Both Southern Sudan and the central government – former enemies in a 22-year civil war – accepted the new boundaries as legal and binding.
But the 22 July decision has provoked claims from both sides over resources, including oil fields. It has highlighted the work still needed to delimit the rest of the estimated 2,000km-long border.
For example, the lucrative Heglig and Bamboo oil fields were ruled outside the Abyei area – and inside the Khartoum-administrated Southern Kordofan state. But the south has said these lie across the border in its Unity state – and called on the outstanding delimitation of the north-south border to include them.
The Darfur conflict has occasionally spilled into former north-south conflict area of Southern Kordofan (which includes the Nuba Mountains).
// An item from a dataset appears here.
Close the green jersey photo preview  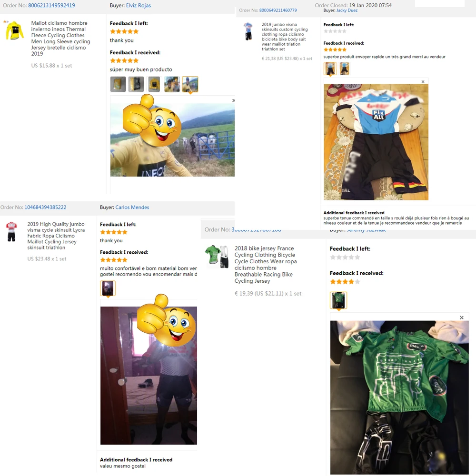tap(461, 317)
Fighting in the region was reported on 3 August between a major rebel group in Darfur, the Justice and Equality Movement (JEM) and the central government army.
Pagan Amum, Secretary-General of the Sudan People’s Liberation Movement (SPLM) blamed Khartoum’s ruling National Congress Party (NCP) for seeking to scupper a referendum on independence for the south due in 2011.
“The NCP has delayed the demarcation of the north-south border, which should have been completed early in the interim period,” Amum said in a 29 July statement, referring to a six-year transition period set under the 2005 peace deal.
Failure to implement the key provisions of the Comprehensive Peace Agreement (CPA) could lead to war if the two parties do not cooperate, he warned.
“Whether Sudan will become one peaceful and free country or separate into two countries peacefully co-existing shall be decided in large degree by how we, the two parties – SPLM and NCP – implement the CPA,” he added.
“Attempts to renege from the CPA shall lead to a catastrophic disaster of war again.”
Photo: Peter Martell/IRIN
|Sudanese traders in the market of Abyei in this photo taken on 21 July|
Claims on Abyei
Abyei town, which was virtually destroyed in fighting between Northern and Southern forces in May 2008, forcing some 50,000 to flee, has been calm since the ruling.
The number of peacekeepers from the UN Mission in Sudan (UNMIS) in the Abyei area has almost doubled since last year’s clashes.
The region should remain jointly administered by both sides, and vote in 2011 on whether it will join southern Sudan or remain part of the larger Sudan.
But many Southerners are already laying claim to Abyei.
“This land is ours, because it is the land of the Dinka people, and they are of the south,” said John Biong, a resident of Juba, who comes from Abyei. “Abyei is the south.”
Southern president Salva Kiir has invited leaders from Abyei’s residents – the Ngok Dinka community viewed as loyal to the south, and the Misseriya Arab pastoralists, traditional supporters of the north – to talks over the future of the region.
But deep concerns remain. US Special Envoy to Sudan, Scott Gration, called Abyei a “highly sensitive and emotional issue”, warning that it remained a threat to the CPA.
“Tensions in Abyei remain high and the international community must continue to be vigilant,” he warned on 30 July.
“As we have seen before in that area, tensions between the Ngok Dinka and Misseriya can quickly erupt into violence, resulting in a conflict that could bring the SPLM and NCP into direct confrontation and threaten to derail the CPA,” he said.